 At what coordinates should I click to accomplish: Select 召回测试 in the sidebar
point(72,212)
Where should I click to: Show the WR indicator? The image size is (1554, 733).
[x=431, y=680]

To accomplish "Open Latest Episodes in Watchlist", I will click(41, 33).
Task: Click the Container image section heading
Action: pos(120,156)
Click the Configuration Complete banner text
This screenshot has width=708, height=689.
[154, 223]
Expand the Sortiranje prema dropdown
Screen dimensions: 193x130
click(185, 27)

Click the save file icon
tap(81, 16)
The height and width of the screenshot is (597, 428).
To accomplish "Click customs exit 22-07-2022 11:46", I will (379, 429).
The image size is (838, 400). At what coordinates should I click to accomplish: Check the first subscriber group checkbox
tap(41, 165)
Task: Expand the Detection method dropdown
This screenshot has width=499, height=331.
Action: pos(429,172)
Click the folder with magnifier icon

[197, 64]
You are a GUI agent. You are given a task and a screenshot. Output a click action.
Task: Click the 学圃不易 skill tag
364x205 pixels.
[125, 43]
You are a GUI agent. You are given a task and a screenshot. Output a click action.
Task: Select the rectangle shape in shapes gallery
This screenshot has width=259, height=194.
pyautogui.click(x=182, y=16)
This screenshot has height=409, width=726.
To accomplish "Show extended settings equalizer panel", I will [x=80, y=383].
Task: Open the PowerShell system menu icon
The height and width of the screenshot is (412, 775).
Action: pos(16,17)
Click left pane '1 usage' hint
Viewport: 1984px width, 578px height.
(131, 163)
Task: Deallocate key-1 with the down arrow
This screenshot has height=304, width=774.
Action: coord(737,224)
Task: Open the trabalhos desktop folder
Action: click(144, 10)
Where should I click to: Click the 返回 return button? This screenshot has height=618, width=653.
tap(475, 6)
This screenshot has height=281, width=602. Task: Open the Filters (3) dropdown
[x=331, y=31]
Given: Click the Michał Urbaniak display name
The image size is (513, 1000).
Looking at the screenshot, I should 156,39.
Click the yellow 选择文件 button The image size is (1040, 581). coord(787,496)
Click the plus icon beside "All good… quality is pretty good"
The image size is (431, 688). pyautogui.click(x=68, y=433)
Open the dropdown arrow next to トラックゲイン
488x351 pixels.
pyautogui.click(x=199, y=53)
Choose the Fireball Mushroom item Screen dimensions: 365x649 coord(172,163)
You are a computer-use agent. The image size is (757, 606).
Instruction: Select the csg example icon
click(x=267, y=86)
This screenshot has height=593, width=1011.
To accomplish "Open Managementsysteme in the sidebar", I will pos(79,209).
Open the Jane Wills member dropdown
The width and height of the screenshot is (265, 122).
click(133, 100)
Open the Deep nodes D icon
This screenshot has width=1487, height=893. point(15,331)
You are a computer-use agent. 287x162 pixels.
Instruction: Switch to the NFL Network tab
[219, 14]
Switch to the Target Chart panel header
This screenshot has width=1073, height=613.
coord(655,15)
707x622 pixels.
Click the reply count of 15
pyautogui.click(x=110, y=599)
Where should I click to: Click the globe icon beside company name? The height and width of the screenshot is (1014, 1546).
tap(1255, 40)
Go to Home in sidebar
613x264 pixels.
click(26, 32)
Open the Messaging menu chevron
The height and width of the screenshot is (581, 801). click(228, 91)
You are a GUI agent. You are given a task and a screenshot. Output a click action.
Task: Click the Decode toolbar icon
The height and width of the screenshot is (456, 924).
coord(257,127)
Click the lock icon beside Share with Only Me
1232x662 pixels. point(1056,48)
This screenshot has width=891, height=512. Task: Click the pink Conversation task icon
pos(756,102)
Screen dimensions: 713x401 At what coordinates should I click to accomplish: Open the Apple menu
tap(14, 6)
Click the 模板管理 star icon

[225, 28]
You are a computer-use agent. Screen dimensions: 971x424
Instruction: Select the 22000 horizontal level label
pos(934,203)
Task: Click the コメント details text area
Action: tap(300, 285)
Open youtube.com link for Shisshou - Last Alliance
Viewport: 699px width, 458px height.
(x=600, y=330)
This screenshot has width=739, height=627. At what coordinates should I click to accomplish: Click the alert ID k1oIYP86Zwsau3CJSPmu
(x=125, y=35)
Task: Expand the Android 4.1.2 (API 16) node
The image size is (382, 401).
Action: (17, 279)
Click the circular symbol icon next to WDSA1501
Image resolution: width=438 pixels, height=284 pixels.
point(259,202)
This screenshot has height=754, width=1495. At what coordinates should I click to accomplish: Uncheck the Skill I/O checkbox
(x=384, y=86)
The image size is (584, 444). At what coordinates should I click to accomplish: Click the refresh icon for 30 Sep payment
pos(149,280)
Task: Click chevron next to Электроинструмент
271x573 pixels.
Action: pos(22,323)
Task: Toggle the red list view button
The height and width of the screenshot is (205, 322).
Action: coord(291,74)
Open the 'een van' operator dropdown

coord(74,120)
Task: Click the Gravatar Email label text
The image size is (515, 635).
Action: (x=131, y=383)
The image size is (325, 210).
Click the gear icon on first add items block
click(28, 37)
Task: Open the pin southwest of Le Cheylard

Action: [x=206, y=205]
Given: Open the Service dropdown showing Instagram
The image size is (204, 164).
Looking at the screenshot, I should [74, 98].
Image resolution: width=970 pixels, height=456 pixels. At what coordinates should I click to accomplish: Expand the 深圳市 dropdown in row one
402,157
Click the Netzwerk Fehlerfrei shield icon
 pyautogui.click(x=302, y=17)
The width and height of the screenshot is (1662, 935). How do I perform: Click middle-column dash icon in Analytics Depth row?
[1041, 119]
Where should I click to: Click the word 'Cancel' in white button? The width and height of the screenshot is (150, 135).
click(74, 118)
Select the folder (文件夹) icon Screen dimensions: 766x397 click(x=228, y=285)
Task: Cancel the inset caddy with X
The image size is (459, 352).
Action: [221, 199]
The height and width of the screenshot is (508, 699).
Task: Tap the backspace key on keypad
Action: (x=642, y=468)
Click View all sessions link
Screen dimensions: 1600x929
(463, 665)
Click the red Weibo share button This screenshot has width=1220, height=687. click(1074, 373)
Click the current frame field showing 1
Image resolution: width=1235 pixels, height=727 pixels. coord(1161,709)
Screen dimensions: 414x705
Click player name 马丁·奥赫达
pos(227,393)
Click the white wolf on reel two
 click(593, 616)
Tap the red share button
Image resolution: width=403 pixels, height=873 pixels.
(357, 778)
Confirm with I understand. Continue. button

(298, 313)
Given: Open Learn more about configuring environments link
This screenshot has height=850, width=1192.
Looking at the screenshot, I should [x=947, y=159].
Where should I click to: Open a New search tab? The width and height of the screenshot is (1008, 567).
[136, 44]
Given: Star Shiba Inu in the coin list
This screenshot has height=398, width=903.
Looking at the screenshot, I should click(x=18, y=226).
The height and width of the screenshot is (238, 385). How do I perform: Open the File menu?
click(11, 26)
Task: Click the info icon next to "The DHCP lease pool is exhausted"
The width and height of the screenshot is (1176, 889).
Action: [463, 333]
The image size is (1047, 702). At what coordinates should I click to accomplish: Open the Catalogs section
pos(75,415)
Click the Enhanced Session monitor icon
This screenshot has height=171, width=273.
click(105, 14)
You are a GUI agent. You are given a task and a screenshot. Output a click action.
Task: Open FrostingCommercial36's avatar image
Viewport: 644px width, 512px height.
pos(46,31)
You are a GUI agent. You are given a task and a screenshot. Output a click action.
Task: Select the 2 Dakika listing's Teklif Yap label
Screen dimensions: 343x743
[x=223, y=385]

● ● ● ● ● ● ●

▶ [WHAT IS REQUIRED]:
Exactly as they appear, retype the lines from the start of the records through the line containing "Expand the Sortiranje prema dropdown".

▶ [ANSWER BOX]:
 At what coordinates should I click to accomplish: Select 召回测试 in the sidebar
point(72,212)
Where should I click to: Show the WR indicator? The image size is (1554, 733).
[x=431, y=680]

To accomplish "Open Latest Episodes in Watchlist", I will click(41, 33).
Task: Click the Container image section heading
Action: pos(120,156)
Click the Configuration Complete banner text
This screenshot has width=708, height=689.
[154, 223]
Expand the Sortiranje prema dropdown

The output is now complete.